(Alıntı)
..............................

Anadolu Hisarı’nın 40 yıllık muhtarı ve aynı zamanda annesi Nazmiye’nin koltuğuna bu kez kızı Güzin Merve oturdu. Güzin Merve, kahvecilik, balıkçılık yapıp kendilerine bakan, kağıt ve teneke toplayıp fakirlere et ve tavuk dağıtan, sonra Mehmetçik Vakfı’na bağışta bulunan annesinin müthiş hayat hikayesini anlattı.
10 YIL ÖNCE EVDEN ÇIKMIŞ
Mahallede yürürken herkesle selamlaşıp hal-hatır soran Güzin Merve aslında ev hanımıymış. Muhtar annesine yardım amaçlı 10 yıl öncesinde başladığı serüven onu bu seçimde yaşanan bazı olaylar ve durumlar nedeniyle önce aday, sonra muhtar yapmış. 65 yaşında. Bir kızı bir oğlu var. Doğma büyüme Hisar’ın havasını soluyanlardan.

..............................

(Veri bölümü)
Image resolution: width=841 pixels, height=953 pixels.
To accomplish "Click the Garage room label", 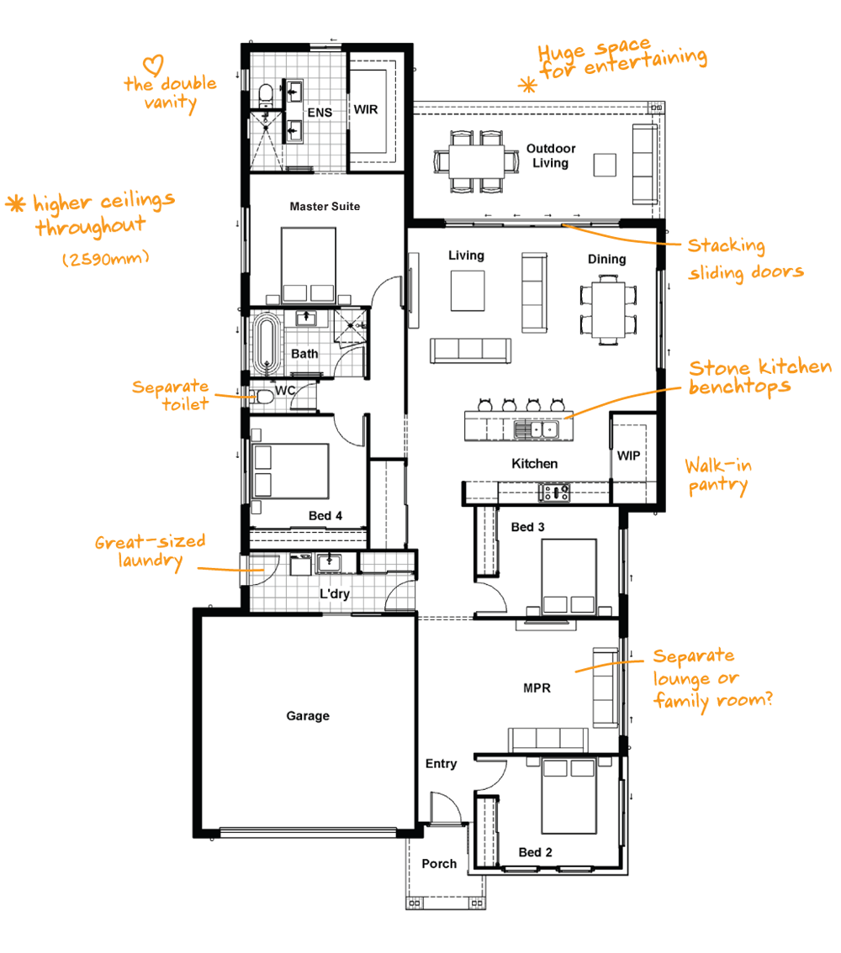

..............................

(Görevleriniz)
1 > Anadolu Hisarı muhtarı hakkındaki metinde "Mahallede yürürken" diye başlayan paragrafı, temel bilgilerini koruyarak madde madde yazın.
2 > Anadolu Hisarı muhtarı hakkındaki metne göre aşağıdaki soruları yanıtlayın:
(a) Nazmiye kaç yıl muhtarlık yapmıştır?
(b) Nazmiye kağıt ve teneke toplayıp fakirlere ne dağıtmıştır?
(c) Güzin Merve'nin kaç çocuğu vardır?
3 > Anadolu Hisarı muhtarı hakkındaki metni son cümlesinden itibaren ele alıp sürdürün.

(Beklenen sonuçlar)
1 >
- Mahallede herkesle selamlaşıp hal hatır soran Güzin Merve aslında ev hanımıdır.
- Muhtar annesine yardım etmek için 10 yıl önce başladığı serüven, bu seçimdeki bazı olaylar ve durumlar nedeniyle onu önce aday, sonra muhtar yapmıştır.
- 65 yaşındadır; bir kızı ve bir oğlu vardır.
- Hisar'da doğup büyümüştür.

2 >
(a) 40 yıl.
(b) Et ve tavuk.
(c) İki; bir kızı ve bir oğlu vardır.

3 >
İstikametimiz İstanbul Beykoz’a bağlı Anadolu Hisarı Mahalle Muhtarlığı. Ziyaretimiz nedeni ne adres ne de bir kişi sormak. Amacımız annesinin 40 yıllık muhtar koltuğuna oturan mahalle muhtarı Güzin Merve ile konuşmak. Muhtarlık sahilde iskelenin karşısında. Saçları beyazlamış bir hanım köşede oturuyor. Selam verip içeri giriyoruz. Kendimizi tanıtma faslı sonrası sohbete başlıyoruz. Tabii ki sohbetimiz sırasında “şimdiki zamanda” kalmaya özen gösteriyoruz ama “geçmiş zaman” buna izin vermiyor. Nedeni ise Güzin Merve’nin annesi efsane muhtar Nazmiye Korkmazlar.

Acıları daha sıcak. Mahallenin annesi ve artık bizim de annemiz olan “Nazmiye Anne” bu dünyadan göçeli çok kısa bir süre olmuş. Güzin Merve’ye soruyoruz. ‘40 yıl muhtarlık yapan annenizden sonra mührü teslim almanız için ne diyorlar?’ Başlıyor anlatmaya. Aslında 2 rakibine tarihi fark atıp muhtar seçilmesinde annesinin hakkını veriyor ama evde ona takıldığını da belirterek “Nazmiş seni nasıl devirdim” diye takıldığını söylüyor.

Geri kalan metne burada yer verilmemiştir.